Review: Beethoven Symphonies 4 and 7, Berliner Philharmoniker

Friday, November 20 2015
Carnegie Hall, New York, NY

Berliner Philharmoniker
Sir Simon Rattle, conductor

Beethoven, Symphony No. 4 (1806)
Beethoven, Symphony No. 7 (1812)

Earlier this year, when Alan Gilbert announced that he would leave his position as music director of the New York Philharmonic in 2017, a flurry of critics posited candidates for his successor.  Anthony Tommasini of the New York Times, who clearly prefers someone with a penchant for new music, had asked, “Are we really going to pick the music director of America’s oldest orchestra in its cultural capital based on how splendidly he or she conducts the Beethoven symphonies?”

Well, in the backwaters of Philadelphia and Boston and London and Berlin, how splendidly one conducts the Beethoven symphonies is still at least part of a conductor’s valuation.  If the nearly sold out Beethoven symphony cycle by the Berlin Philharmonic under Sir Simon Rattle at Carnegie Hall this week were any indication, I’d say that the New York audience–critics be damned–thinks so too.

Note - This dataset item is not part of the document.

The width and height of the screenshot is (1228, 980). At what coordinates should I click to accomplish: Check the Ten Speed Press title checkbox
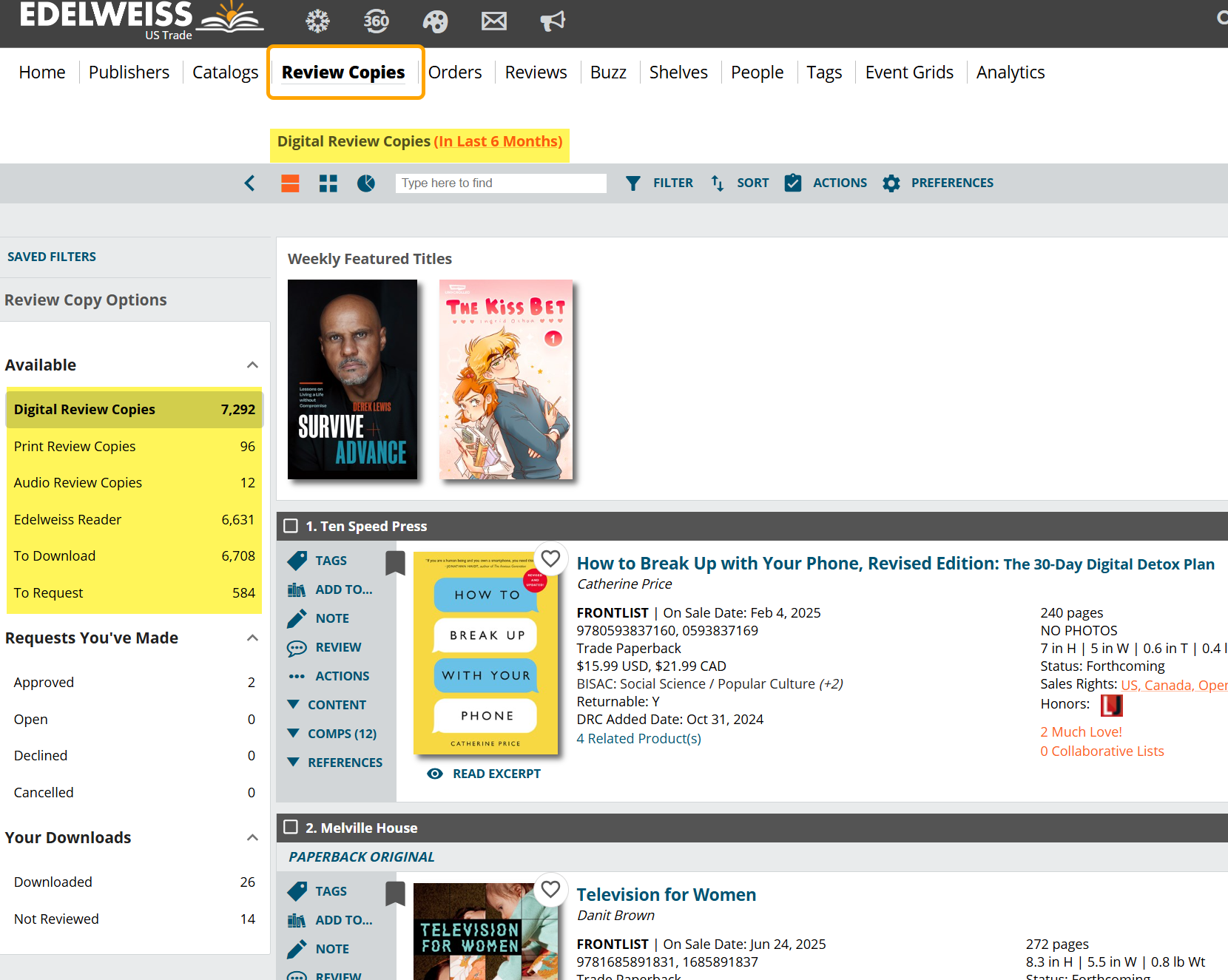click(x=291, y=526)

Unless I somehow score a ticket to tomorrow evening’s Beethoven’s Ninth, this performance of Beethoven’s Fourth and Seventh symphonies is likely my NYC music event of the season.  I wanted to hear vintage Beethoven–like how one sees stock photos of famous places and want to be transported there in person–and I wasn’t disappointed.  The Fourth was especially textbook perfect.  Possibly the composer’s most underrated symphony, being sandwiched as it is between the much more highly lauded Third and Fifth, it is also the most airy and exuberant.  Composed during a brief happy period of a life otherwise full of strife, the Fourth nevertheless is punctuated by moments of emotional outbursts.  After a mysterious minor-chord opening, the music rather suddenly builds up to two energetic F major chords, and off we go, the orchestra is not messing around.  Its playing throughout was classic without being trite, professional without being distant, nothing more, nothing less, and really I have nothing else to add.

The Seventh is my favorite Beethoven symphony.  I prefer it over the ultra dramatic Fifth and Ninth, the unrelatable (to me anyway) Third, and all of the understated (though still nice) even-numbered symphonies.  J.W.N. Sullivan once wrote that the Seventh is “the first work on a grand scale in which the conflict is taken for granted”.  Hmm, kind of like my life, which must be why I like it so much.  And here I thought it’s that intoxicating A-minor allegretto instead.  Speaking of which, the second movement of the Seventh–which I am going on record with stating that I want to be played at my funeral–was the only movement in the entire concert in which I heard minor deviations from, say, a Deutsche Grammophon recording with Karajan.  After the portent opening chord and a calm introduction of the theme, Sir Rattle brought the violas and the cellos to barely-audible whispers in measures 13-20.  The second movement of the Seventh is often described as a spellbinding dance between Life and Death with Death ultimately winning over Life, and these measures signal the shadowy first appearance of Death.  From there the music increases in loudness and stakes, as we witness a sensual interplay between what Freud would later call Eros and Thanatos.  Sir Rattle played the eighth notes more legato than I’m used to, further enhancing the evocative qualities of the dance.  Somewhat unfortunately, however, as there was almost no pause between the first and second movements, the Carnegie Hall audience couldn’t hold its coughs, breaking the hypnotic spell.

The rest of the symphony went on classically as the last bastion of the Classical era.  As Sullivan wrote, “The exultant note rises higher until, in the last movement, we are in the region of pure ecstasy”.  This was exactly the in-person experience recreated by Sir Rattle and this great orchestra.  In the concert notes, whoever wrote the introduction for the Berlin Philharmonic had felt compelled to note that “Claudio Abbado, chief conductor from 1989 to 2002, devised a new type of programming, with increased emphasis on contemporary works”.  Whatever is wrong with just being the absolute state of the art in Beethoven?